• SOURCE PASSAGE:

Examples 11-12: The following examples illustrate the synthesis method using amounts of extender E(Y) which are less than the stoichiometric amount required.
Example 11: 12.02 parts of dimethylol propionic acid, 89.66 parts of hexanediol-mixed acid polyester diol (molecular weight 2,000), Ruco Chemicals S-1019, and 25 parts of l-methyl-2-pyrrolidinone were charged into a flask equipped with a stirrer and a thermometer, under dry nitrogen cover. The temperature of the flask was maintained at about 50°C.
39.08 parts of an 80:20 mixture of 2,4- and 2,6- toluene diisocyanate (TDI) were added dropwise into the flask over a period of 5 to 10 minutes, while maintaining the reaction temperature at between 50 and 60°C, followed by the addition of 25 parts l-methyl-2- pyrrolidinone. The reactants were stirred for about one and a half hours at about 50°C.
4.04 parts of 1,4-butanediol and 9.02 parts of triethylamine were added to the flask, followed by 250 parts of deionized water at room temperature to form the dispersion. 2.55 parts of 2-methyl pentamethylene diamine dissolved in 50 parts of deionized water at room temperature were added to the dispersion. The dispersion was stirred at 50°C for about 2 hours.
A polyurethane dispersion of 33% solids with a viscosity of 60 cps was obtained.
Example 12: 12.56 parts of dimethylol propionic acid, 93.78 parts of hexanediol-mixed acid polyester diol (molecular weight 2,000), Ruco Chemicals S-1019, and
25 parts of l-methyl-2-pyrrolidinone were charged into a flask equipped with a stirrer and a thermometer, under dry nitrogen cover. The temperature of the flask was maintained at about 50°C. 36.74 parts of an 80:20 mixture of 2,4- and 2,6- toluene diisocyanate (TDI) were added dropwise into the flask over a period of 5 to 10 minutes, while maintaining the reaction temperature at between 50 and 60°C, followed by the addition of 10 parts l-methyl-2- pyrrolidinone. The reactants were stirred for about one and a half hours at about 50°C.
4.22 parts of 1,4-butanediol were added to the flask and stirred for 5 minutes. 8.56 parts of triethylamine dissolved in 100 parts of deionized water at room temperature were added to the flask to form the dispersion. 1.38 parts of 2-methyl pentamethylene diamine mixed with 75 parts of room temperature deionized water were added to the dispersion. The dispersion was stirred at 50°C for about 2 hours.
A polyurethane dispersion of 42% solids with a viscosity of 420 cps was obtained.
Example 13: The following example illustrates the synthesis method with an amount of extender E(Y) below the stoichiometric amount required, with a defoamer and dispersion/extension in one step.

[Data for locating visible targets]
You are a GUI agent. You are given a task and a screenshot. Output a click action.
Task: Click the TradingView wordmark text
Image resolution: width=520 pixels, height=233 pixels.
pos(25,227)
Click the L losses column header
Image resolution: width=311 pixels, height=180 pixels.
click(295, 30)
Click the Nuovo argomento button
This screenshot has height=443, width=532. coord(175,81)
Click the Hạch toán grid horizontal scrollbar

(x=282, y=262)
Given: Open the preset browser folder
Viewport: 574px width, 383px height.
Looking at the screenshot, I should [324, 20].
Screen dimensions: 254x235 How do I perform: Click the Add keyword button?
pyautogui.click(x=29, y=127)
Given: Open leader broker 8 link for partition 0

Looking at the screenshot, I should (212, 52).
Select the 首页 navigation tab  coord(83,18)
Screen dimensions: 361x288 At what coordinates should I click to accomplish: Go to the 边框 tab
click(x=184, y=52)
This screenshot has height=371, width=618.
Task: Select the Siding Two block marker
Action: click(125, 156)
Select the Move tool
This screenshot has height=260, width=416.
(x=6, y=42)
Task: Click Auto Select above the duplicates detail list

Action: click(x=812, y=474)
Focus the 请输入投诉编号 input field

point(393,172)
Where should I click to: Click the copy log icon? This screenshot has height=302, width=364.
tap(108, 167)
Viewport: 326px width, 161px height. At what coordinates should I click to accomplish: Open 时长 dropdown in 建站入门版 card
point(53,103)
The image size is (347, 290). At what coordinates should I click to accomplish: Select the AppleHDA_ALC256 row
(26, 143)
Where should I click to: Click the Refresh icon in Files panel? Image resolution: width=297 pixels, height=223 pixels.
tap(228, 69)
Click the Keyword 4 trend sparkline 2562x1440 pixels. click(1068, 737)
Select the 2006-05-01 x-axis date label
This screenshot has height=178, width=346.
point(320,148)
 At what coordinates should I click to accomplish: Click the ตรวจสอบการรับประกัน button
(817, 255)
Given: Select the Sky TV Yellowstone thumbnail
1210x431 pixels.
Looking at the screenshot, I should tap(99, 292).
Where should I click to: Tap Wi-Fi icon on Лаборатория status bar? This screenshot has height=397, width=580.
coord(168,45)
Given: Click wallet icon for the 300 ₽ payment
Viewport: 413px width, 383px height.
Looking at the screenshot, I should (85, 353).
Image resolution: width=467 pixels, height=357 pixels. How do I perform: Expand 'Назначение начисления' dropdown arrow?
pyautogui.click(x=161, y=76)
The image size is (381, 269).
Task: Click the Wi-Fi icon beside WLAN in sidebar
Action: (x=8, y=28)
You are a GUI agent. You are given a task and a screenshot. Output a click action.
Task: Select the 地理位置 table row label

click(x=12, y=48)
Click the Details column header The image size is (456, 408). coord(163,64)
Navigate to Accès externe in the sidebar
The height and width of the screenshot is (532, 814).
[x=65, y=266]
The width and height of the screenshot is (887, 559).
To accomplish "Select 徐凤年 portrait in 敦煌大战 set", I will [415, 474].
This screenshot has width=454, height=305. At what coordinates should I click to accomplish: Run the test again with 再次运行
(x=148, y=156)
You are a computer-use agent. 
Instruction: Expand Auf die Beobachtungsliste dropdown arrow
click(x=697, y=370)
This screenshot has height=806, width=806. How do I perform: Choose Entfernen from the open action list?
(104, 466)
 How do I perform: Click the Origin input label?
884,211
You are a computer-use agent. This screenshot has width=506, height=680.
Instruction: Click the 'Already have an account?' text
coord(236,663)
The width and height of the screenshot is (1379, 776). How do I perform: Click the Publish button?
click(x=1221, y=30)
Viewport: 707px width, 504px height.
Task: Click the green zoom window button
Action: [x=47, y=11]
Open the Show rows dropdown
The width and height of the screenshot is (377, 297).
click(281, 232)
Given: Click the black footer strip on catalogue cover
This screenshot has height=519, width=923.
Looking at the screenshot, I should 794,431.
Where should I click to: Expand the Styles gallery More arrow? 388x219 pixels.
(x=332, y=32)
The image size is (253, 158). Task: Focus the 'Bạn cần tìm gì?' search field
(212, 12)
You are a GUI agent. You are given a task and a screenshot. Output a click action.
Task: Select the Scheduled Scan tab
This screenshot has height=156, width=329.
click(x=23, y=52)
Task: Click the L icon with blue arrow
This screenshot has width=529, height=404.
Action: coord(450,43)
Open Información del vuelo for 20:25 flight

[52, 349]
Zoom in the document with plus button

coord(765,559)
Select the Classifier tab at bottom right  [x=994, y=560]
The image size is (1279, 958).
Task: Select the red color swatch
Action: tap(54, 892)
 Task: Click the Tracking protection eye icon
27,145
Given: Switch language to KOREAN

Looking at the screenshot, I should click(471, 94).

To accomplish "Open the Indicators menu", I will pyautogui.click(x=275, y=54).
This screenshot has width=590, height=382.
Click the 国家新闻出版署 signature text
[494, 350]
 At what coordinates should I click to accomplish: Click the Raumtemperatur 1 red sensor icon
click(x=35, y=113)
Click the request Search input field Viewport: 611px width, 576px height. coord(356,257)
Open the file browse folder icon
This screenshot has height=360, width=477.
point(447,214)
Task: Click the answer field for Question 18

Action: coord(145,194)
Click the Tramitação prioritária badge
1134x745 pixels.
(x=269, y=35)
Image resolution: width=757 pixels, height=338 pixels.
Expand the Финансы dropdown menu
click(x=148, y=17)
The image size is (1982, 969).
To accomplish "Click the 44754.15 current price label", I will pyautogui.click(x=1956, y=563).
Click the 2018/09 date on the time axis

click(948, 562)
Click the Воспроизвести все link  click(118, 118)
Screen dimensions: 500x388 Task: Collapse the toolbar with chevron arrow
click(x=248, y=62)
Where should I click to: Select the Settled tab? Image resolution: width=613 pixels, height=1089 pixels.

• TASK INSTRUCTIONS:
Go on with the passage on polyurethane dispersion synthesis, picking up right after its final sentence. The listing is separate material and has no connection to the polyurethane passage.

• EXERCISE ANSWER:
12.02 parts of dimethylol propionic acid, 89.65 parts of hexanediol-mixed acid polyester diol (molecular weight 2,000) Ruco Chemicals S-1029, and 25 parts of l-methyl-2-pyrrolidinone were charged into a flask equipped with a stirrer and a thermometer, under dry nitrogen cover. The temperature of the flask was maintained at about 50°C.
39.05 parts of an 80:20 mixture of 2,4- and 2,6- toluene diisocyante (TDI) were added dropwise into the flask over a period of 5 to 10 minutes, while maintaining the reaction temperature at between 50 to 60°C, followed by 10 parts of l-methyl-2- pyrrolidinone. The reactants were stirred for about one and a half hours at about 50°C.
4.04 parts of 1,4-butanediol, 1.01 parts of DeeFo defoamer and 5 parts of l-methyl-2-pyrrolidinone were added to the flask and stirred for 10 minutes. 8.23 parts of triethylamine and 1.35 parts of 2-methyl pentamethylene diamine were dissolved in 200 parts of deionized water and added to the reactor. The dispersion was stirred at about 50°C for about 2 hrs. A polyurethane emulsion of 38% solids with a viscosity of 1300 cps was obtained.
Example 14: The following tests show that the polyurethane dispersions prepared by this invention, with the proper combination of components, have good adhesive properties.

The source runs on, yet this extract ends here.